• Selected extract
****

Abstract:

Background: Physiological electrical and mechanical (EM) heterogeneities and their interactions (electro-mechanical and mechano-electrical coupling; EMC and MEC) are essential to normal cardiac function. Alterations in these physiological characteristics can result in increased arrhythmia formation. We have shown pronounced changes in electrical (prolonged and dispersed cardiac repolarization) and mechanical function (heterogeneous impairment in systolic and diastolic function) in long QT syndrome (LQTS).

Objective: We aim to investigate cardiac EM heterogeneity and regional differences in EMC and MEC under physiological and pathological conditions to better understand their role in arrhythmia development.

Methods: In vivo, standard 12-lead ECG, 32-channel vest ECG and tissue phase mapping cardiac MRI are used to measure regional differences in electrical and mechanical function in healthy (‘control’) and I_Kr–blocker E4031 induced acute LQTS hearts (‘E4031’). Ex vivo, simultaneous Ca²⁺/voltage optical mapping (OM) and ultrasound-based visualization of mechanical deformation (strain ECHO) in Langendorff-perfused hearts are performed. Electro-mechano-electrical interactions (EMC and MEC) and their regional differences are studied by changing either electrical features (by E4031) or mechanical features (altered preload or contractility).

Results: Alterations in EM heterogeneities were assessed in vivo by applying E4031 (EMC). As expected, E4031 administration (10µg/kg bolus + 1µg/kg/min perfusion) resulted in marked prolongation of cardiac repolarization (QTc Fridericia, control: 248.5±16.2 vs. E4031: 410.3±38.9; p<0.01; n=14), and increased spatial heterogeneity in repolarization (QT dispersion Max-Min [ms] control: 14.4±4.2 vs. E4031: 30.4±9.7; p<0.01; n=13).

Electrical changes (E4031) resulted in changes of mechanical features: Systolic radial (Vr) and longitudinal (Vz) peak velocities were increased significantly in base, mid, and apex (p<0.05).

****

• Data excerpts
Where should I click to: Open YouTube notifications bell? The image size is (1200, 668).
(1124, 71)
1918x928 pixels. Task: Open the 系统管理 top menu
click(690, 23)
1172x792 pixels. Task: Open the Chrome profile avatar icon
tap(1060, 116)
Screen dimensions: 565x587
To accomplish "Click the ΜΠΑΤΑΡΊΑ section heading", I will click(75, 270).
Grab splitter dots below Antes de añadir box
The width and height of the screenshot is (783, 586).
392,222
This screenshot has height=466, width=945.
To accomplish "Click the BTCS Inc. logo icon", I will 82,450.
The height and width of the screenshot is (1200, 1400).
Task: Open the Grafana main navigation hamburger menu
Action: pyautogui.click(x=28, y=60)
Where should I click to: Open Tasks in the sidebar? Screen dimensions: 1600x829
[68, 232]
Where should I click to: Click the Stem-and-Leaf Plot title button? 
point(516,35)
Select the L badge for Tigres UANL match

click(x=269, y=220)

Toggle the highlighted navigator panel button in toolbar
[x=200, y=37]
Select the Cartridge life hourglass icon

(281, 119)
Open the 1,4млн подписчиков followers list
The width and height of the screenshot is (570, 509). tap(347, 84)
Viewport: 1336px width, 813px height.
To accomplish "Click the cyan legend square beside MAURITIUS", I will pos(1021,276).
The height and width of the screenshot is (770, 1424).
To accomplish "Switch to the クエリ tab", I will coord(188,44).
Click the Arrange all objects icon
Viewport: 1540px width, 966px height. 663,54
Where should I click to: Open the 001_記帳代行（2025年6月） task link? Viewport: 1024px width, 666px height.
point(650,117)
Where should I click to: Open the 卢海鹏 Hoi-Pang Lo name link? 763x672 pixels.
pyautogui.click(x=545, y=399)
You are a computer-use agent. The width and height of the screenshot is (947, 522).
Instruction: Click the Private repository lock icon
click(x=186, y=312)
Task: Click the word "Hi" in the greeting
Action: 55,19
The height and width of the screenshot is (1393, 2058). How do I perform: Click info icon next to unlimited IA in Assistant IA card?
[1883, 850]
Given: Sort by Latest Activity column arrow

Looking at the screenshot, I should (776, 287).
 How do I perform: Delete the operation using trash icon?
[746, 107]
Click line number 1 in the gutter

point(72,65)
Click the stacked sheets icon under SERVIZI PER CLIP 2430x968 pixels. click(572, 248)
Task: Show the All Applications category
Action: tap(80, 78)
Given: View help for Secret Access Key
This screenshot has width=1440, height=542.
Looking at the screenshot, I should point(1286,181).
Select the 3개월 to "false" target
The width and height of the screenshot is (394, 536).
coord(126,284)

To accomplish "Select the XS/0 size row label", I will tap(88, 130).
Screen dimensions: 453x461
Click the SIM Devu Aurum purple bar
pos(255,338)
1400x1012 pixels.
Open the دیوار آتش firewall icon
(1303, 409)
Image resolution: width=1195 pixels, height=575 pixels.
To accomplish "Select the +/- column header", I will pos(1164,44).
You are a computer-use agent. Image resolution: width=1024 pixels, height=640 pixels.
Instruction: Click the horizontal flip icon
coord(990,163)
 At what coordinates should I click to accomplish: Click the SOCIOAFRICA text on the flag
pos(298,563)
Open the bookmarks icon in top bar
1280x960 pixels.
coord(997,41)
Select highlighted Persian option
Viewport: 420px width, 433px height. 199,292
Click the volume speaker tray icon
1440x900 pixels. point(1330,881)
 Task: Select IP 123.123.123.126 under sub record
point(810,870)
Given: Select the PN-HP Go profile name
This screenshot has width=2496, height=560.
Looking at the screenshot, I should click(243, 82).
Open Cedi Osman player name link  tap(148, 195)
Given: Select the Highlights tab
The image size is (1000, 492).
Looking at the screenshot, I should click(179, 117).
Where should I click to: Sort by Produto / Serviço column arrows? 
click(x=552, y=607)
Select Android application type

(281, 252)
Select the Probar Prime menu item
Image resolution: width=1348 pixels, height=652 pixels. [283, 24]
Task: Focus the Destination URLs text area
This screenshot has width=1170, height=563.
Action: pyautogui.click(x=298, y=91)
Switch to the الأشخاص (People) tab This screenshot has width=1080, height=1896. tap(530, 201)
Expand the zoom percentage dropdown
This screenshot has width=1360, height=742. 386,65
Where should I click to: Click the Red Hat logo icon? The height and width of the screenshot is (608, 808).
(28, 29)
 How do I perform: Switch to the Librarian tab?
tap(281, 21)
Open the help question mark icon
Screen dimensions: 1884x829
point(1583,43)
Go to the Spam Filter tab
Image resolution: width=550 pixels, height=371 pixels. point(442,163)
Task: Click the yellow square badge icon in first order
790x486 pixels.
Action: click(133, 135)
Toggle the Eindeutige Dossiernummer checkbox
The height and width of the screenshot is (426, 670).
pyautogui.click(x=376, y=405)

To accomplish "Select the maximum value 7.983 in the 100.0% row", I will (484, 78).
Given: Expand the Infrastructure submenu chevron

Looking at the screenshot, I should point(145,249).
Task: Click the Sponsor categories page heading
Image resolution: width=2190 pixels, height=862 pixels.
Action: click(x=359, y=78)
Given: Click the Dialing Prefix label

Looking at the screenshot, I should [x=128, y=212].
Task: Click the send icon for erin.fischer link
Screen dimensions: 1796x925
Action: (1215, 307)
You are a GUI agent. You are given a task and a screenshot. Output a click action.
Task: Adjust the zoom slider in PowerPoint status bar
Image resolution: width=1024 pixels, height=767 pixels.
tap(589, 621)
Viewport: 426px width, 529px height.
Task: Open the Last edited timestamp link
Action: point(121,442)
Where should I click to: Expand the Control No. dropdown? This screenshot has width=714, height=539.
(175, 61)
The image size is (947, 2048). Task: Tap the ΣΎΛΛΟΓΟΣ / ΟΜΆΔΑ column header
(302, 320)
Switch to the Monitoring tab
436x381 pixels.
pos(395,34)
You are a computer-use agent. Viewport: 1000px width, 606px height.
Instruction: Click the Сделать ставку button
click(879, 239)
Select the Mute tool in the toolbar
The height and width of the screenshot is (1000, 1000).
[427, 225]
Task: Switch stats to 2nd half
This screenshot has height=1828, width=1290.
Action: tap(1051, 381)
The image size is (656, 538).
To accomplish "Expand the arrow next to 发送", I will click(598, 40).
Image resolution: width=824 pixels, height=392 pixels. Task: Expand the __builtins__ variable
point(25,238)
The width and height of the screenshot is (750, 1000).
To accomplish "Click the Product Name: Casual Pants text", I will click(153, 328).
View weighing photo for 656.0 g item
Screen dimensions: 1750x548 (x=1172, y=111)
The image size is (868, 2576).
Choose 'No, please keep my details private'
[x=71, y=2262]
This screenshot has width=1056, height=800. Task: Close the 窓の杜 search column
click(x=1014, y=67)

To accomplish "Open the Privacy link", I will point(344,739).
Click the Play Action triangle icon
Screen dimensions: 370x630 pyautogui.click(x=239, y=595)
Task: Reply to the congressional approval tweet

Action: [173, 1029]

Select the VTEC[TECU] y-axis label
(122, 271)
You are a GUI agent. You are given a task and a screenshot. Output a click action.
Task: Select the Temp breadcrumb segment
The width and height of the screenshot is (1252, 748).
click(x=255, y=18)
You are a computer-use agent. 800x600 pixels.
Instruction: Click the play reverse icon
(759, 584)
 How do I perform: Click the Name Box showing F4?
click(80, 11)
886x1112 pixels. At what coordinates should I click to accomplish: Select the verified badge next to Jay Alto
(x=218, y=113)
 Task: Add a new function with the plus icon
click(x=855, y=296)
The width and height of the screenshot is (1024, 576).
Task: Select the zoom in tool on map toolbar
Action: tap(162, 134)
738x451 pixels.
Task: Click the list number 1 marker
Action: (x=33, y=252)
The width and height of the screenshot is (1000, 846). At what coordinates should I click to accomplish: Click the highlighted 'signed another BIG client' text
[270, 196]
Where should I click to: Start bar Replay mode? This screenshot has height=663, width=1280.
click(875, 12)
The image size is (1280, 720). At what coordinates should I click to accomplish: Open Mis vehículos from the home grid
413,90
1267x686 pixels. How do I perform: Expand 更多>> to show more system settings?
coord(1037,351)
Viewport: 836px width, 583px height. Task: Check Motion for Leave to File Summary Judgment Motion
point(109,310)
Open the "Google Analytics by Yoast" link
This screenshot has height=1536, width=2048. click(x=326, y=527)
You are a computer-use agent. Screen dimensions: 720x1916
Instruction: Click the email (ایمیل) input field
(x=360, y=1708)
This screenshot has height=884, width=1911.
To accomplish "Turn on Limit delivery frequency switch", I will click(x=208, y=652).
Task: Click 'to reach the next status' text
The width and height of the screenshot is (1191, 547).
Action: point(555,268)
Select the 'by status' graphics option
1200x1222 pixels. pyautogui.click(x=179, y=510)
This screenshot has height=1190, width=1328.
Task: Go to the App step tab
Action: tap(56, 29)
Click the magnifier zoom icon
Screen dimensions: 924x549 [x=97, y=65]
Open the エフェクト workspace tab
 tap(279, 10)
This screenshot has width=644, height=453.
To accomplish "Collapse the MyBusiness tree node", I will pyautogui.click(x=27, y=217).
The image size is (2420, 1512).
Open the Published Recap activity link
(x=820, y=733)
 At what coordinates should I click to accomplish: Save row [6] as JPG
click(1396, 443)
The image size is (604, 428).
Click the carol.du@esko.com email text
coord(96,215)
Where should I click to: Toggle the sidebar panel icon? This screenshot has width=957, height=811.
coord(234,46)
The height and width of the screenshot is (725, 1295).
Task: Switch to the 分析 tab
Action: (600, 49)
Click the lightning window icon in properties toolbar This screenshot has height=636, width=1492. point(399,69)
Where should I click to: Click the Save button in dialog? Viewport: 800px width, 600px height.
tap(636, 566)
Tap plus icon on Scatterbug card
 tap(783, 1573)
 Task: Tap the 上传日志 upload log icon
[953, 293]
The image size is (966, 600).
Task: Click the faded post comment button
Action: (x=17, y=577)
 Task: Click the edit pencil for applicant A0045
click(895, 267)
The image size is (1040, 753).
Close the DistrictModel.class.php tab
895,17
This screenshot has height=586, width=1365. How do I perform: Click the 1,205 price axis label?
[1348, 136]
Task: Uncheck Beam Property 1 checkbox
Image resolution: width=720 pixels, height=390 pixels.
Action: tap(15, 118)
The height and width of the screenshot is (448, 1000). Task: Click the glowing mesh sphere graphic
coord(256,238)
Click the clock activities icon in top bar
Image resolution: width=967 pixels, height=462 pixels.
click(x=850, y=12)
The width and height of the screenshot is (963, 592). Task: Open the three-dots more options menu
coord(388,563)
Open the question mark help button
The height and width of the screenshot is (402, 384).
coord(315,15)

****

• Parts of the exercise
1. Reproduce the passage of the cardiac abstract between "Background: Physiological electrical" and "QT syndrome (LQTS).", inclusive, word for word.
2. According to the cardiac abstract, what dose of E4031 was given in vivo?
3. Continue the cardiac abstract from the point where it stops.
None of the data is needed for what follows.

• Exercise results
1.
Background: Physiological electrical and mechanical (EM) heterogeneities and their interactions (electro-mechanical and mechano-electrical coupling; EMC and MEC) are essential to normal cardiac function. Alterations in these physiological characteristics can result in increased arrhythmia formation. We have shown pronounced changes in electrical (prolonged and dispersed cardiac repolarization) and mechanical function (heterogeneous impairment in systolic and diastolic function) in long QT syndrome (LQTS).

2. A 10 µg/kg bolus plus a 1 µg/kg/min perfusion.

3.
E4031 administration had no significant effect on diastolic radial velocity. In contrast, diastolic longitudinal velocity (Vz) was reduced in all basal and mid-anterior and mid-anteroseptal segments (Vz_dia [cm/s] Baseline: 5.5±1.2 vs. E4031: 4.6±0.9; p<0.01; n=19).

Radial diastolic time-to-peak duration (TTP), a marker of contraction duration, was prolonged in two basal (inferoseptal, anterolateral; p<0.05) and three mid (anteroseptal, inferior, anterolateral; p<0.05) segments. In longitudinal direction, diastolic TTP duration was prolonged by E4031 in 5 out of 6 basal and mid segments (p<0.05) except for the basal-inferior and mid-inferior segment.

These alterations led to a decreased apicobasal heterogeneity of Vz diastolic peak velocities upon E4031 (basal-apical Vz_dia [cm/s], Baseline: -4.4±1.3 vs. E4031: -3.3±0.9; p<0.01; n=19) and to an increased apicobasal heterogeneity of Vz diastolic TTP duration (basal-apical Vz_dia_TTP [ms], Baseline: 2.2±11.8 vs. E4031: 21.7±24.1; p<0.02; n=8)

Conclusion and Outlook: E4031-induced changes in regional electrical function resulted in marked regional alterations in mechanical features via EMC. To investigate the role of MEC, we are currently assessing the effects of changed cardiac mechanics (altered preload and contractility) on electrical features using 32-channel vest ECG in vivo and combined optical mapping and strain ECHO ex vivo. This will help us to better understand EMC and MEC in the 'electrical' disease LQTS.